• _AIM OF THE EXERCISE_: Would you output the whole listing below, exactly as it reads?

····················

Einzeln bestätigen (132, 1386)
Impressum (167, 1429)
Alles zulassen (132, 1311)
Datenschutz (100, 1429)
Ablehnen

····················

• _RESULT OF THIS EXERCISE_:
Einzeln bestätigen (132, 1386)
Impressum (167, 1429)
Alles zulassen (132, 1311)
Datenschutz (100, 1429)
Ablehnen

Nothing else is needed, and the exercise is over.